### Directions
Whatever pictures the entries hold, omit them, and output exactly the lines from the one containing "Given: Open the hamburger navigation menu" through the final line.

### Collected data
------------------------------------

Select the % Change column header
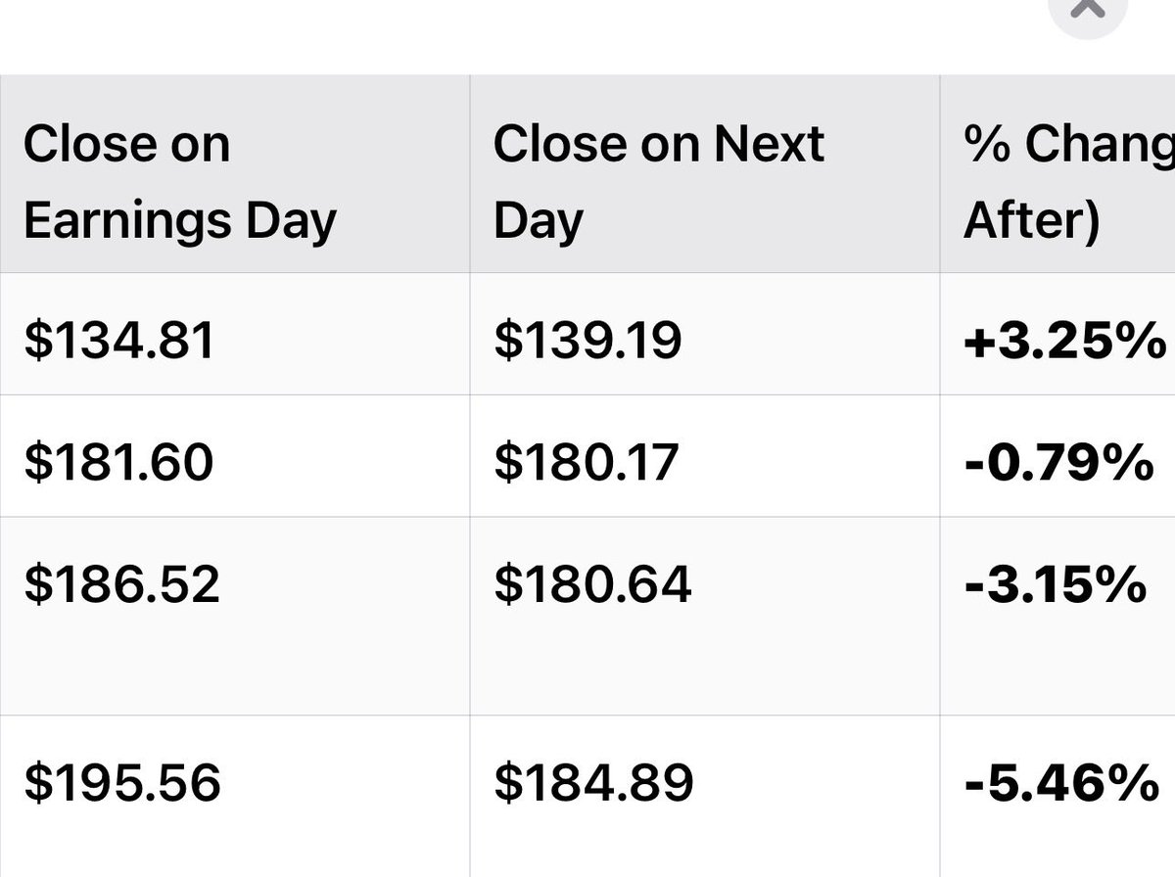1175x877 pixels. 1058,174
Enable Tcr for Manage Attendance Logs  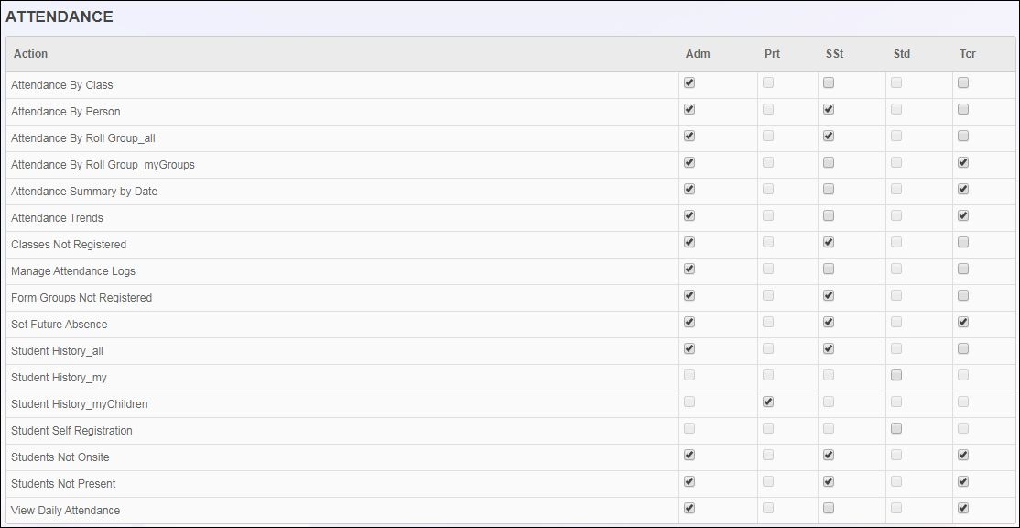[x=963, y=269]
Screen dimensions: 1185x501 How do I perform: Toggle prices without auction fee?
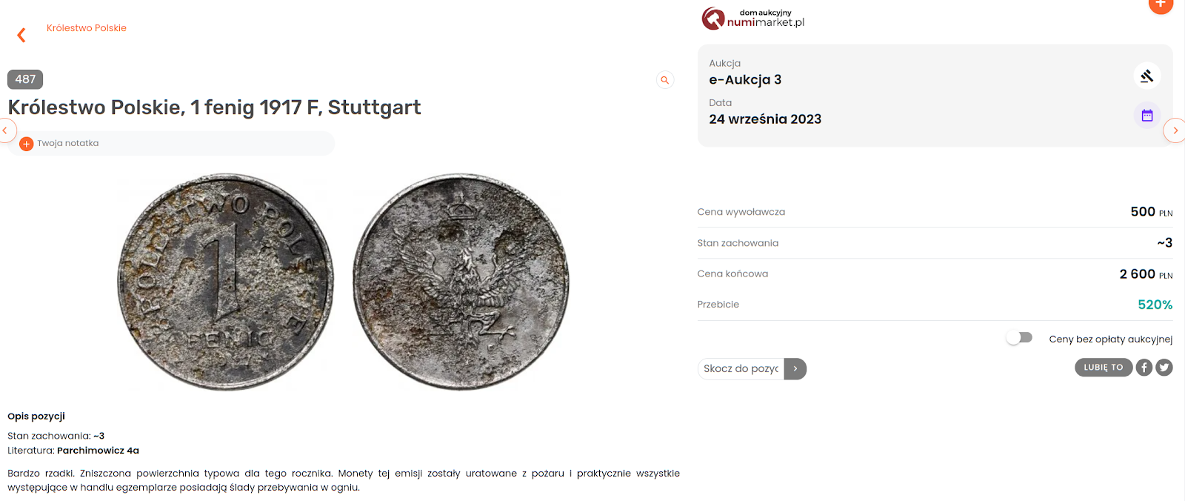(x=1020, y=338)
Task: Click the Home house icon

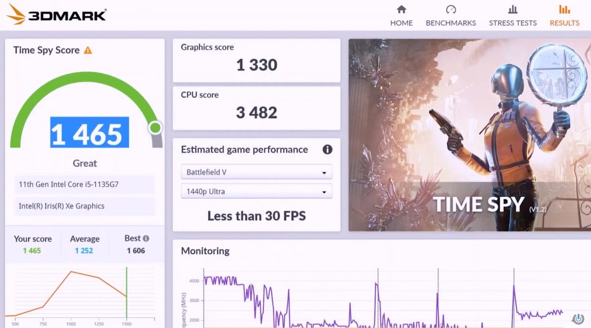Action: [x=401, y=9]
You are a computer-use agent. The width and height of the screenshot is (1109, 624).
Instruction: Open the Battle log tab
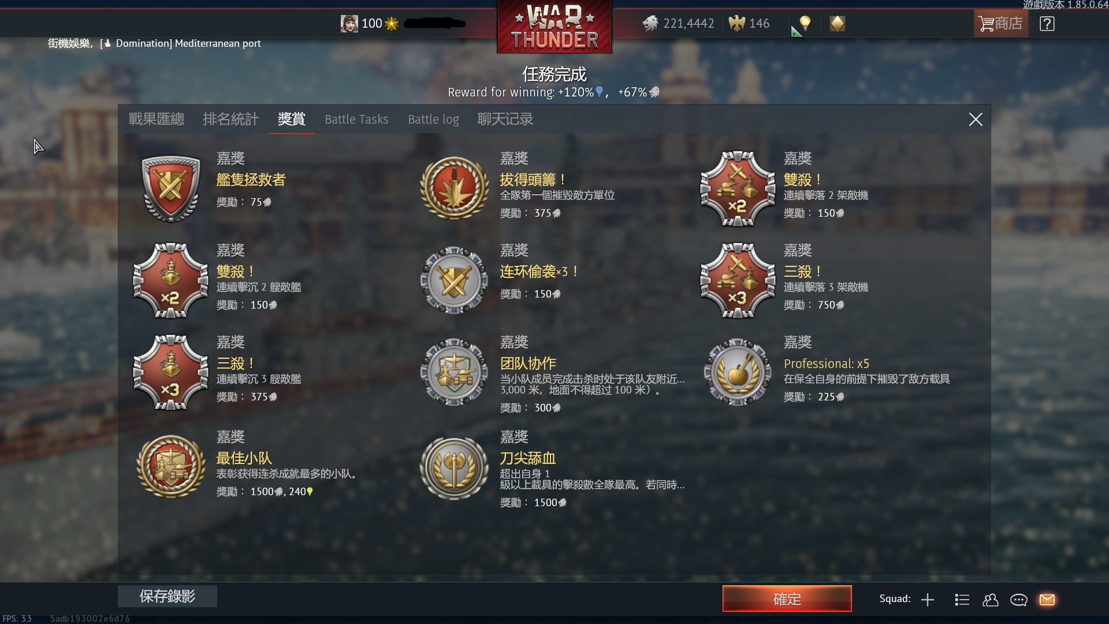click(x=433, y=119)
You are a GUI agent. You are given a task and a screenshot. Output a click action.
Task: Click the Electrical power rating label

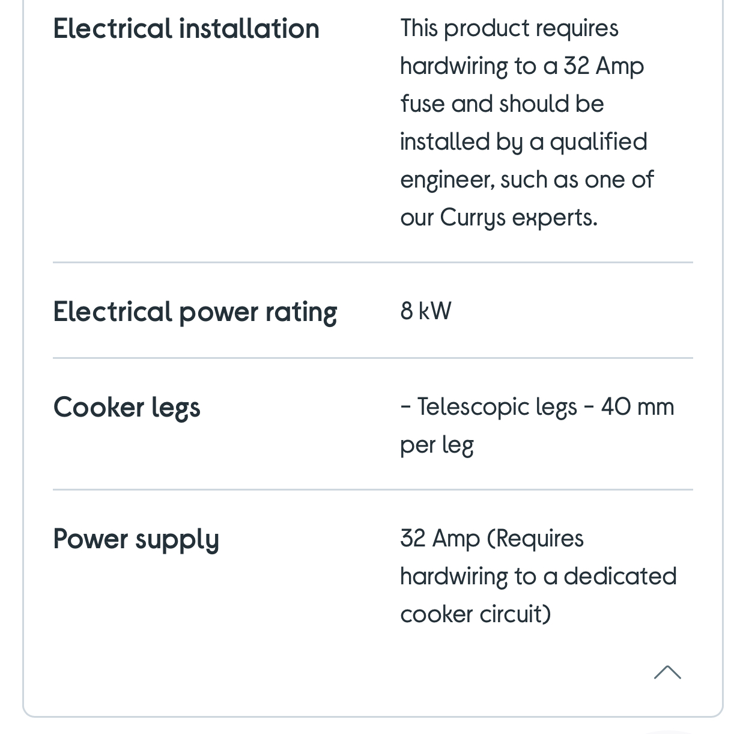point(195,312)
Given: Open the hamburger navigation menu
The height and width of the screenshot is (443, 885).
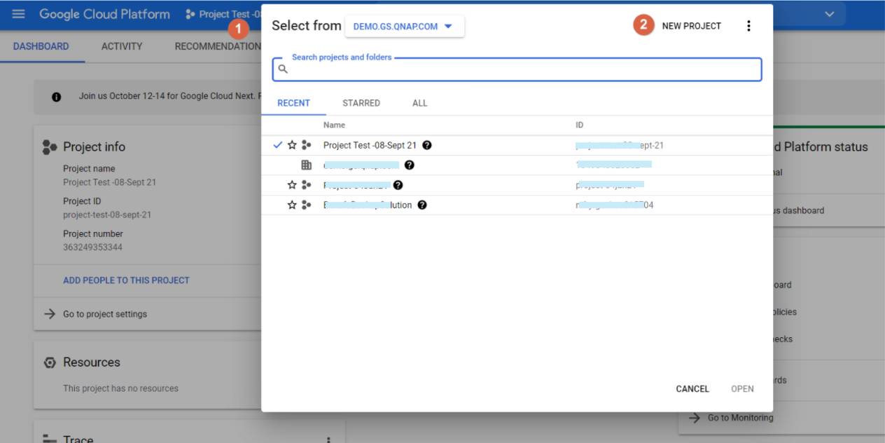Looking at the screenshot, I should click(19, 15).
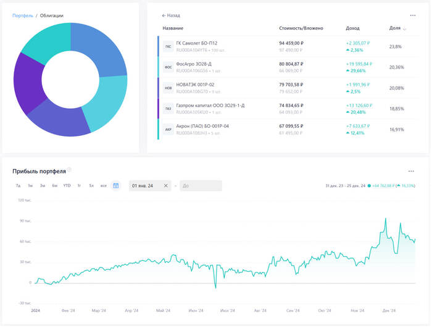
Task: Click the Газпром капитал ООО ЗО29-1-Д row
Action: coord(210,106)
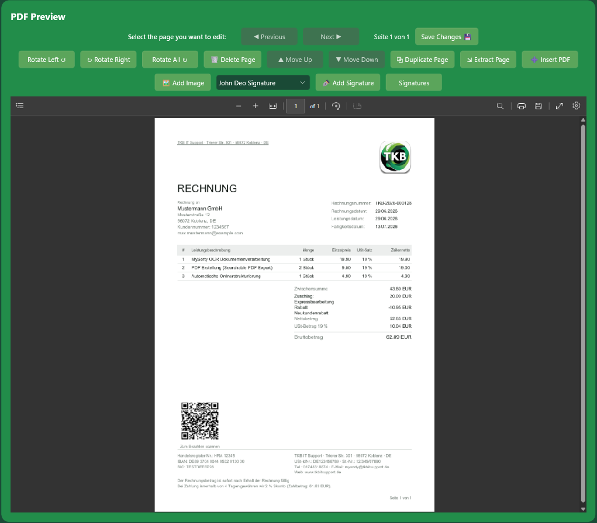
Task: Click the rotate page icon in viewer toolbar
Action: [336, 106]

------------------------------------

### Solution
Given: Open the hamburger navigation menu
The height and width of the screenshot is (443, 885).
Looking at the screenshot, I should click(19, 15).
Task: Click the Газпром капитал ООО ЗО29-1-Д row
Action: coord(210,106)
Task: Click the rotate page icon in viewer toolbar
Action: [336, 106]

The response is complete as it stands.